WHAT YOU ARE ASKED TO DO:
Go through the data and copy each line that holds "computer".

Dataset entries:
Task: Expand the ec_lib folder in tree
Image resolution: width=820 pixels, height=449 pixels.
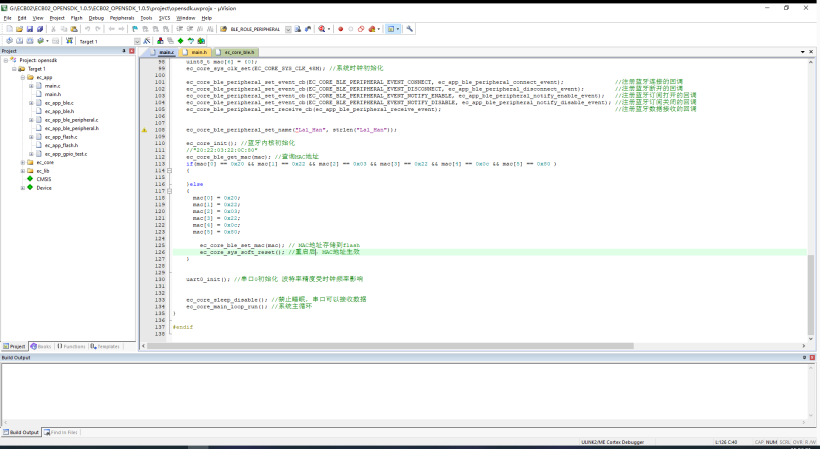Action: [24, 171]

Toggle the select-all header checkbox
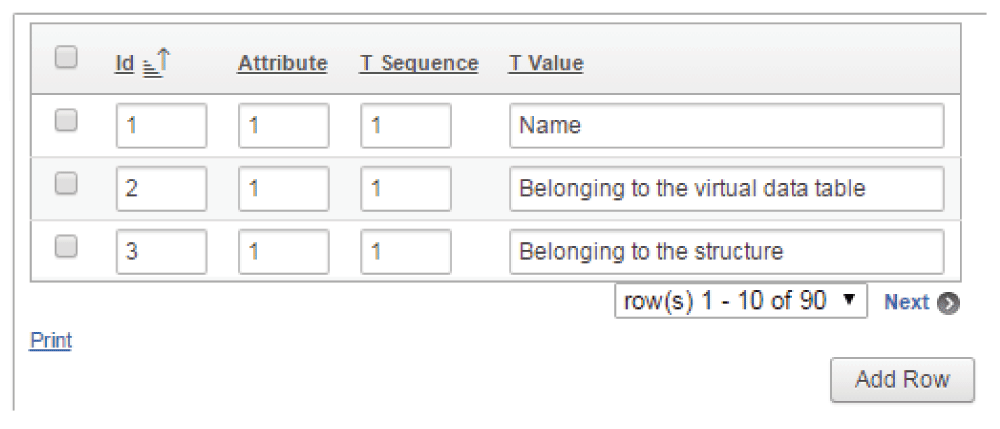tap(66, 58)
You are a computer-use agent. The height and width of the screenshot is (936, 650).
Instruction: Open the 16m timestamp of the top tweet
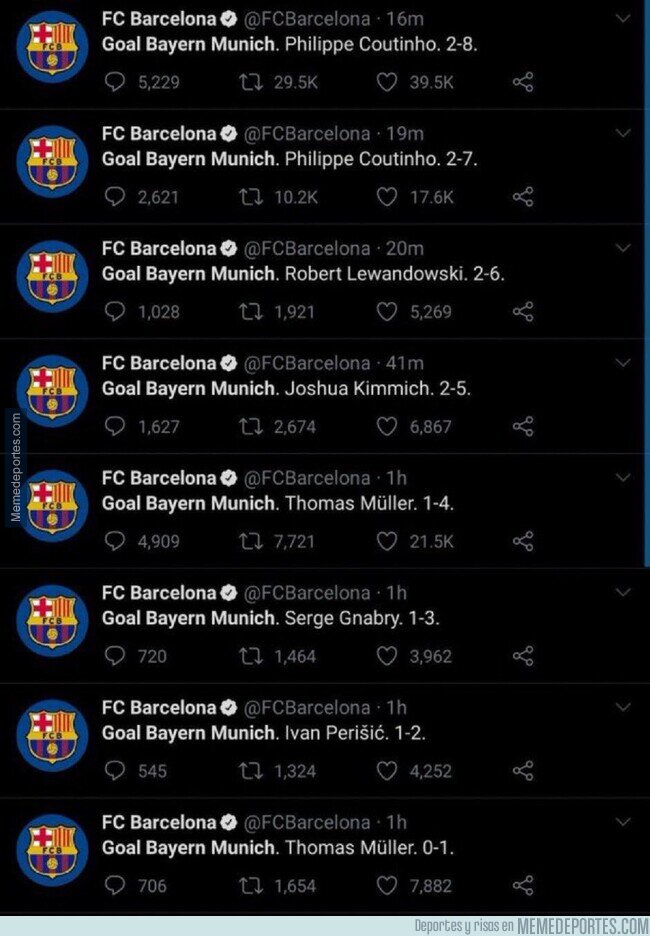405,19
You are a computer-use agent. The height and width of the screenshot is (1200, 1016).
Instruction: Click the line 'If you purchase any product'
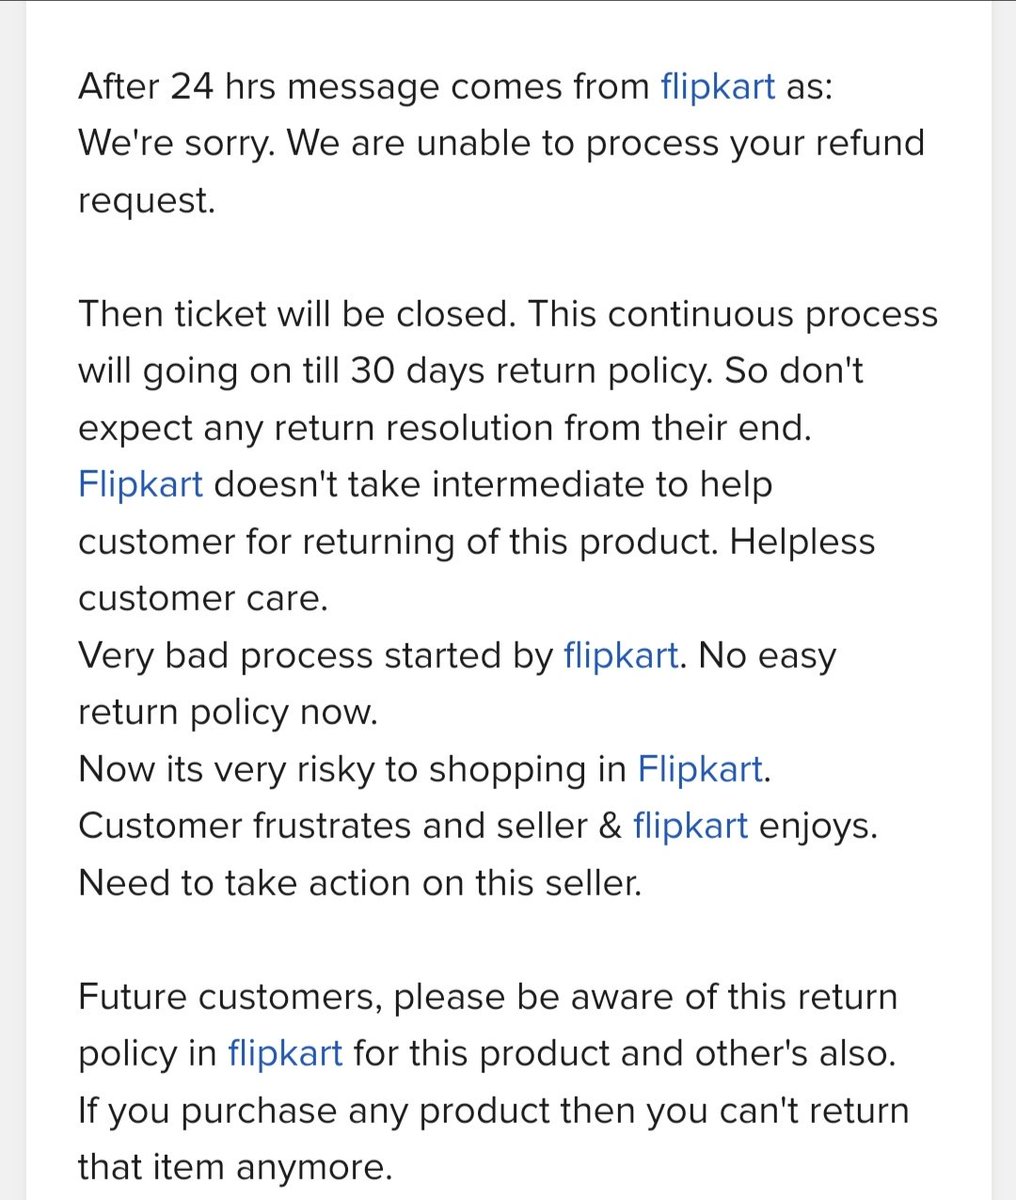[x=493, y=1111]
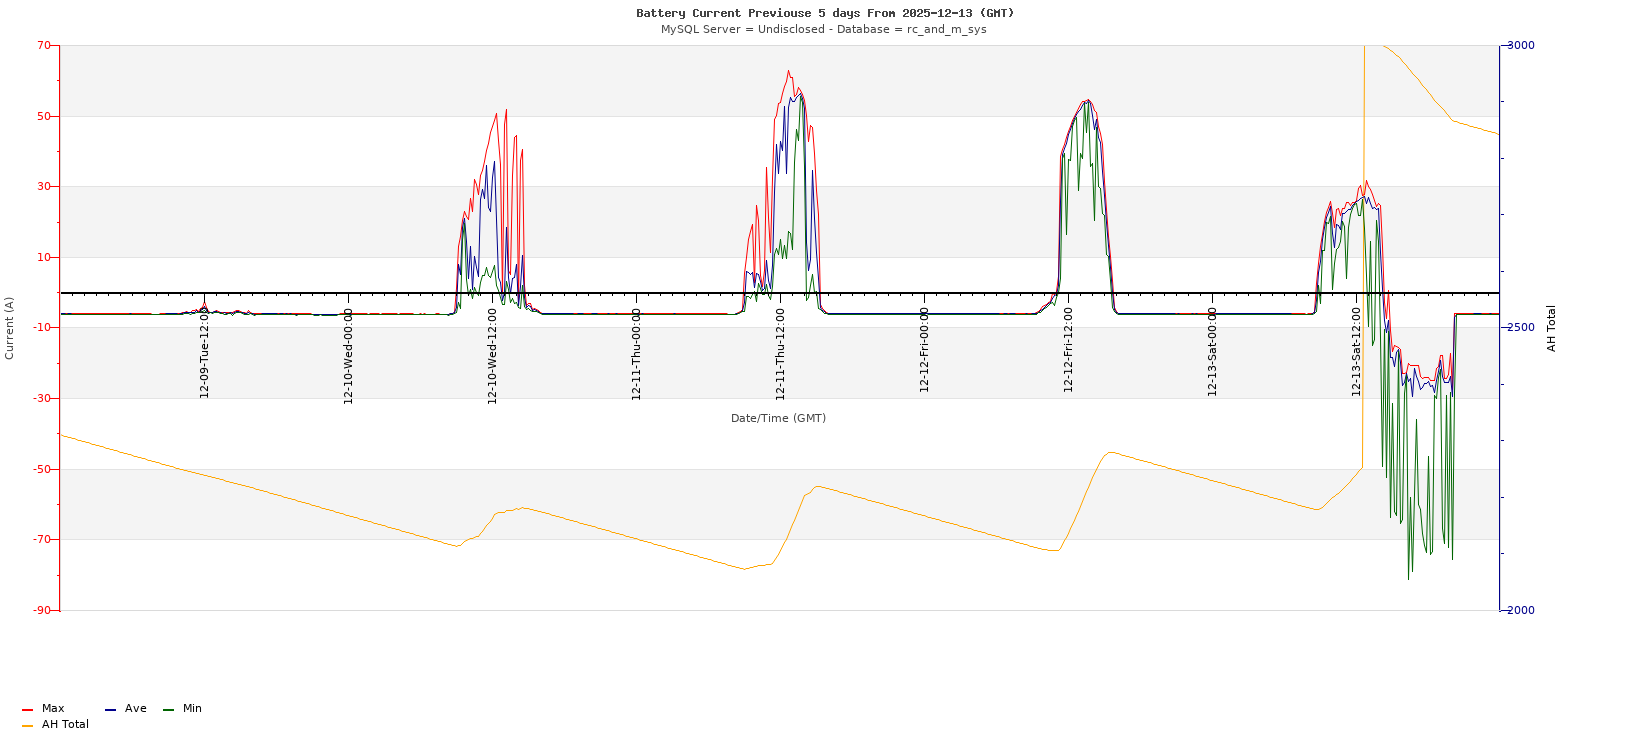The image size is (1650, 750).
Task: Click the 12-12-Fri-12:00 time marker
Action: 1069,350
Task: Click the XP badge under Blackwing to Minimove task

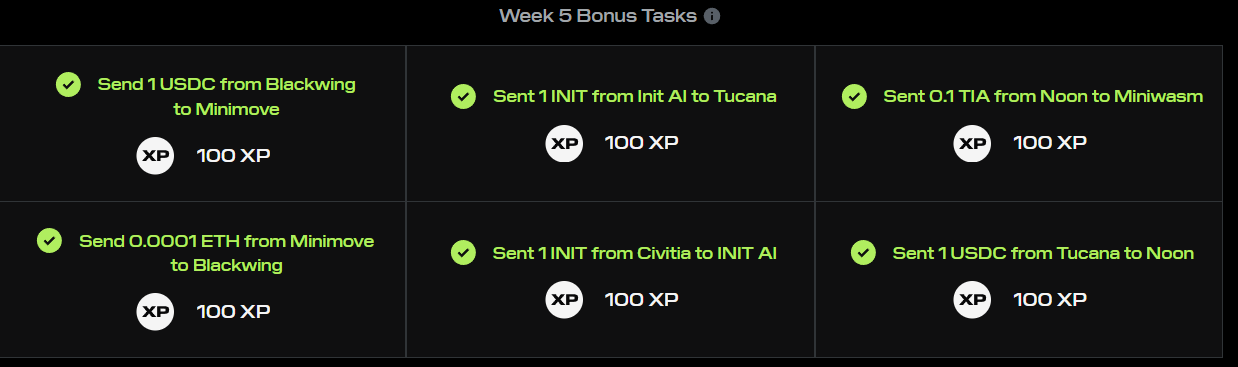Action: point(155,155)
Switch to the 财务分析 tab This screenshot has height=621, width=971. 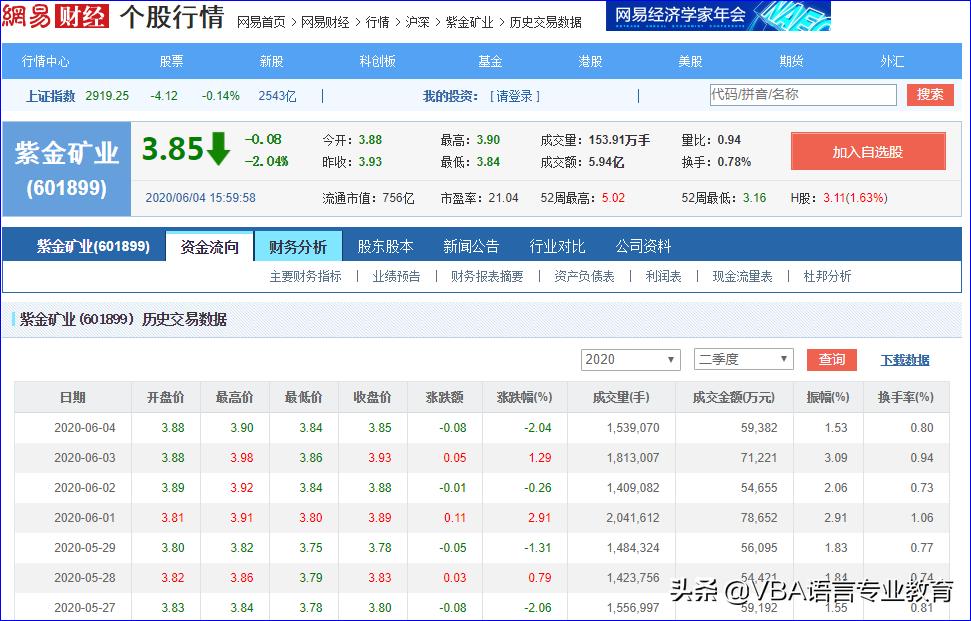click(297, 244)
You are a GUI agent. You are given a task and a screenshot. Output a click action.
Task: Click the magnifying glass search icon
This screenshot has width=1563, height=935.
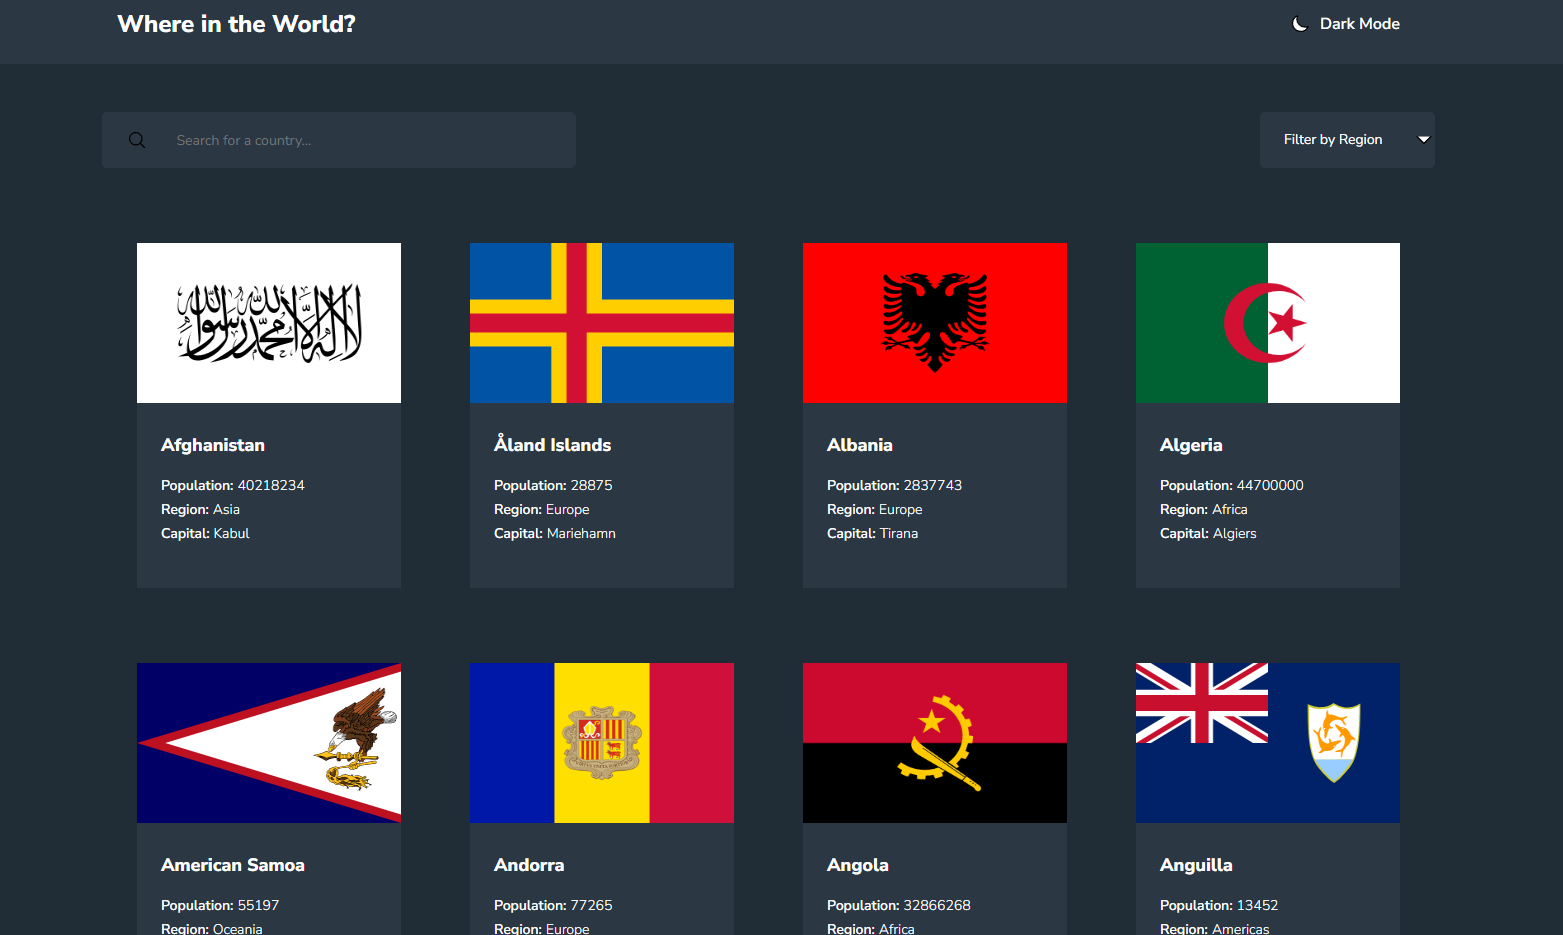[137, 139]
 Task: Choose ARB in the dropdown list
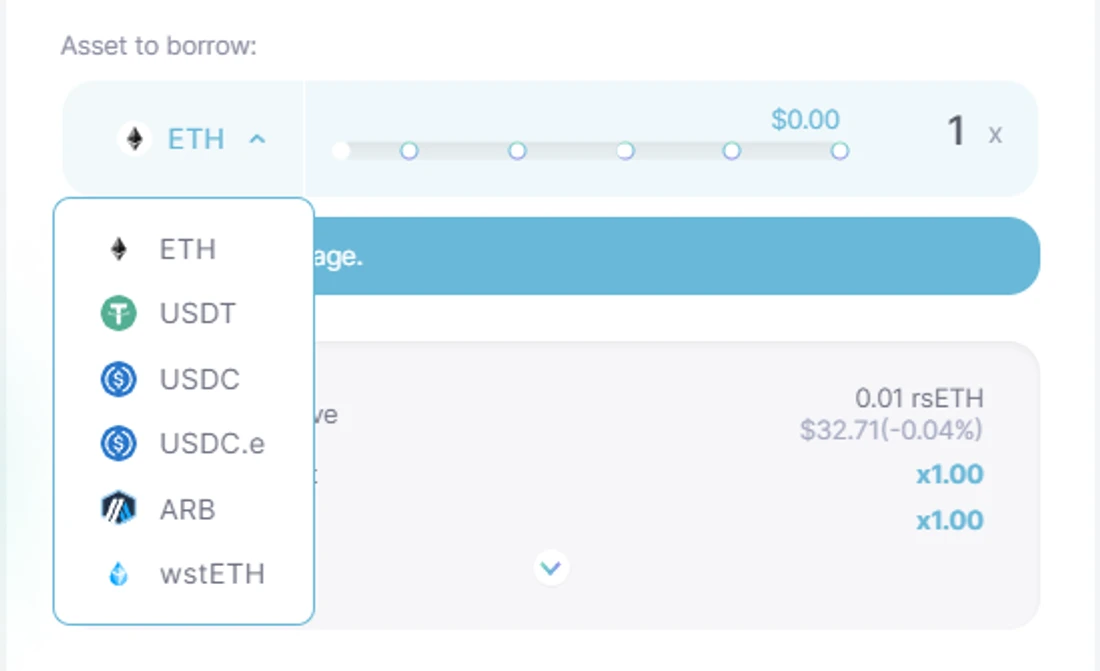coord(184,508)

TASK RESULT:
You are a computer-use agent. The height and width of the screenshot is (936, 650).
You are a computer-use agent. The height and width of the screenshot is (1200, 1016).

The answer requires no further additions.